Hidayah agama ini bisa kita peroleh manakala kita selalu belajar dan
memperdalan agama Islam ini.
Seperti Allah SWT tegaskan dalam Al Qur’an:
”Tidak
wajar bagi seseorang manusia yang Allah berikan kepadanya al Kitab, hikmah dan
kenabian, lalu dia berkata kepada manusia: “Hendaklah kamu menjadi
penyembah-penyembahku bukan penyembah Allah.” Akan tetapi (Dia berkata):
“Hendaklah kamu menjadi orang-orang Rabbani, karena kamu selalu mengajarkan al
Kitab dan disebabkan kamu tetap mempelajarinya.” (QS. Ali Imran : 79).
Semua
orang mampu mempelajari agama ini (Al Qur’an dan As Sunnah), akan tetapi tidak
semua orang berkemauan untuk mengamalkan agama ini.
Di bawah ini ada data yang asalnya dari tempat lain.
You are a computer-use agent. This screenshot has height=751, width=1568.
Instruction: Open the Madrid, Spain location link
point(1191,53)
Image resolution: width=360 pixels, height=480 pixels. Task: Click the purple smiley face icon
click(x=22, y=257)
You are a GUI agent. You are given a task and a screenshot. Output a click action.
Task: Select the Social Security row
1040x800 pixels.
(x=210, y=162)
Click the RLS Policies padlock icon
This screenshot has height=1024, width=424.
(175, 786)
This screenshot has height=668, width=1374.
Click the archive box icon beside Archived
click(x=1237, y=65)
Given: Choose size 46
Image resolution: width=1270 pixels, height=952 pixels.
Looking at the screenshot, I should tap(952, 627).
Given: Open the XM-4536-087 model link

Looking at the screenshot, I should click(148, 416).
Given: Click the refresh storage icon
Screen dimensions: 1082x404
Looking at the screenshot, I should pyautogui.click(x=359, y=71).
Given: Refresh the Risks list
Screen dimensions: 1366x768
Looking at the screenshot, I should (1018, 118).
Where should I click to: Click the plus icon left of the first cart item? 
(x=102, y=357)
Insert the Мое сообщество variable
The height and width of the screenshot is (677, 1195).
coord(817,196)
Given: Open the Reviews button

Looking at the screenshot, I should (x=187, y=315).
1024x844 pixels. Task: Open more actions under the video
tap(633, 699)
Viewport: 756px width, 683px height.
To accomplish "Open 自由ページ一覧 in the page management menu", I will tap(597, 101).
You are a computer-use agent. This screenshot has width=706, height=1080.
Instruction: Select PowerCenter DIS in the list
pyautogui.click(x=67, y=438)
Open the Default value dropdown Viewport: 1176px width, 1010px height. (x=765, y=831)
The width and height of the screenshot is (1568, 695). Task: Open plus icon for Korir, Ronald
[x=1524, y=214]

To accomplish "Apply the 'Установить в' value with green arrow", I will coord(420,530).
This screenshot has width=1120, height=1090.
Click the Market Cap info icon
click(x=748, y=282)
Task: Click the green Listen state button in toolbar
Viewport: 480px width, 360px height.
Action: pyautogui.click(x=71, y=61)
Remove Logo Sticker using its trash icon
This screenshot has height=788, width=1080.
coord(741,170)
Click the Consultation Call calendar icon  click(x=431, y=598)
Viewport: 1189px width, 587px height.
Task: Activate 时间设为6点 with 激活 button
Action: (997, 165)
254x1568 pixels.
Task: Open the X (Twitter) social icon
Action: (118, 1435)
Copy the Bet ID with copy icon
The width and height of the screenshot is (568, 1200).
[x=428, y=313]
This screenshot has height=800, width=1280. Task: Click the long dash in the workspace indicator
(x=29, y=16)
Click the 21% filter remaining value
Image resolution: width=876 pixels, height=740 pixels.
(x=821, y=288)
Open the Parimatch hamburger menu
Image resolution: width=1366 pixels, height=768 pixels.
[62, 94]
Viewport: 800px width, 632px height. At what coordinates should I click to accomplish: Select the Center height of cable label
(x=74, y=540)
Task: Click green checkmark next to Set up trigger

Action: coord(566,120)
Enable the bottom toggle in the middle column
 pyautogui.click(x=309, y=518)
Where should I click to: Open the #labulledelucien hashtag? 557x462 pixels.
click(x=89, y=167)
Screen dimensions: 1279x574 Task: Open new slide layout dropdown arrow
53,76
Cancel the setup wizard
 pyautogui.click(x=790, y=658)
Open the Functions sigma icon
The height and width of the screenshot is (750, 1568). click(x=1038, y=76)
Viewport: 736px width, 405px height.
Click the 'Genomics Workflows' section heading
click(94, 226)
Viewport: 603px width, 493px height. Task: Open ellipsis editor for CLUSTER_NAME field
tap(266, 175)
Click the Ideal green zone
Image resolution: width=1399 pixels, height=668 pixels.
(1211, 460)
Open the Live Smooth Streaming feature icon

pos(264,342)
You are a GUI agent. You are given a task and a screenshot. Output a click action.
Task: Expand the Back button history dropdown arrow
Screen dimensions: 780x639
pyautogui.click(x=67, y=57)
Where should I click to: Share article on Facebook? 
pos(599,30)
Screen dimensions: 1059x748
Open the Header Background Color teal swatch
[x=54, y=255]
Kemauan untuk mengamalkan
agama akan berbanding lurus dengan sejauh mana kita bisa manggapai hidayah
taufiq.
Kelima, Hidayah Taufiq.
Hidayah taufiq adalah adalah hidayah yang membuat manusia hanya akan menjadikan
agama sebagai panduan hidup dalam menjalani kehidupannya. Hidayah taufiq ibarat
benih yang Allah SWT semaikan di hati yang tidak hanya bersih dari segala hama
penyakit, tetapi juga subur dengan tetesan robbani. Bersih dan suburnya hati
akan terlihat dari pohon-pohon kebaikan dan amal yang tumbuh di atasnya. Hanya
kesungguhan yang akan membuat kita pantas menerima hidayah taufiq dari Allah
SWT. Firman Allah SWT :
”Dan
orang-orang yang berjihad untuk (mencari keridhaan) kami, benar- benar akan
kami tunjukkan kepada mereka jalan-jalan kami. Sesungguhnya Allah benar-benar
beserta orang-orang yang berbuat baik.” (QS. Al-Ankabuut : 69).
Maka
tidak ada jalan lain agar kita mendapatkan Hidayah Taufiq Allah SWT, kecuali
dengan jalan bersungguh-sungguh dan berjihad untuk menjalankan dan mengamalkan
agama yang indah ini.
Penutup
Hidayah
Allah SWT memerlukan perjuangan untuk mendapatkannya. Semakin besar perjuangan
dan kesungguhan kita, maka insya Allah kita akan semakin mudah mendapatkannya,
karena semuanya tergantung kepada usaha kita. Hidayah Allah SWT ibarat sinar
matahari yang menyinari seluruh alam ini, dan kita adalah penerima sinar
tersebut. Jika kita membuka diri dengan hati yang bersih, maka kita akan mudah
untuk mendapatkan sinar hidayah Allah SWT. Tapi jika kita menutupi hati dan
diri kita dengan kotoran dan hama penyakit hati maka kita akan sulit untuk
mendapatkan sinar hidayah-Nya.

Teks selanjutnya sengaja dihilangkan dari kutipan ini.